When Carmody’s car is blown up outside the hotel, he begs Bennett to drive him away as fast as possible, spinning a yarn which the American sees through. They check into a small hotel by the ferry terminal and Carmody tells a different story about bad gambling debts and borrowing his crooked employer’s money for a short-term, can’t-lose investment which would have solved everything - except that there is no such thing as a guaranteed can’t-lose investment. Now he plans to escape via the ferry to Ireland and only needs to hide out for a few more hours.

The story culminates inside an old tower where Carmody entrusts Bennett with the location of a blackmail letter.

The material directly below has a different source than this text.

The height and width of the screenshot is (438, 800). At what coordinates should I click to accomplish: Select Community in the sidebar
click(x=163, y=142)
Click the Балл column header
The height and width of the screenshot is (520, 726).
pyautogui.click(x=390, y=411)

So long as the villains chasing him don’t get their hands on this, it hangs like a threat over them and should protect him. But if they catch him and force him to say where it is hidden, he’s a dead man. Can Bennett help him? Or should Carmody be careful about placing his trust in strangers?

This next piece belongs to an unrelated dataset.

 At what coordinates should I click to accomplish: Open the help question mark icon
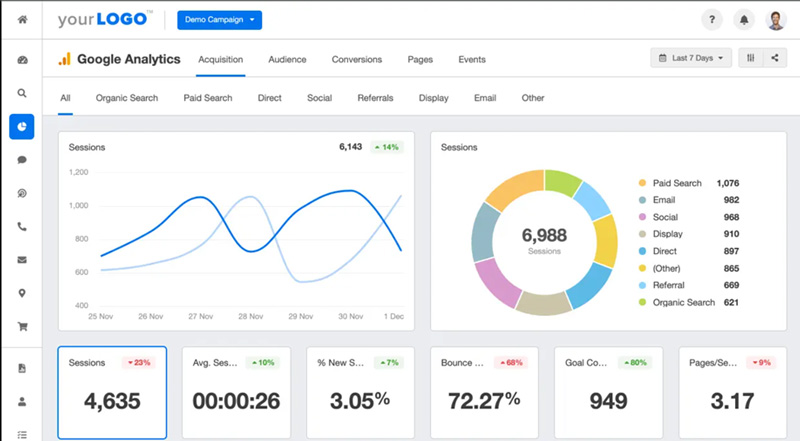click(x=711, y=20)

Vengeance is not by any stretch of the imagination a horror film and, production values and name cast aside, seems an odd choice to kick off a horror anthology called Frightmares. It’s a thriller, pure and simple; a two-hander with a couple of red herrings in the setting (it’s bonfire night and there are references to an IRA bombing campaign).

Indian-born director Shani Grewal was, in the mid-1980s, a hot prospect. Produced in 1985, Vengeance was picked up for UK distribution by Fox who released it theatrically as support to Commando, surely one of the last instances of such a thing happening in British cinemas. Allegedly, Vengeance was nominated and short-listed for the ‘Best Live-Action Short’ Oscar but in fact there is no record of it on the Academy Awards website. I think it may have been longlisted but normally there are only three actual nominees announced in this category. Although eight British films were nominated during the 1980s, Vengeance wasn’t one of them.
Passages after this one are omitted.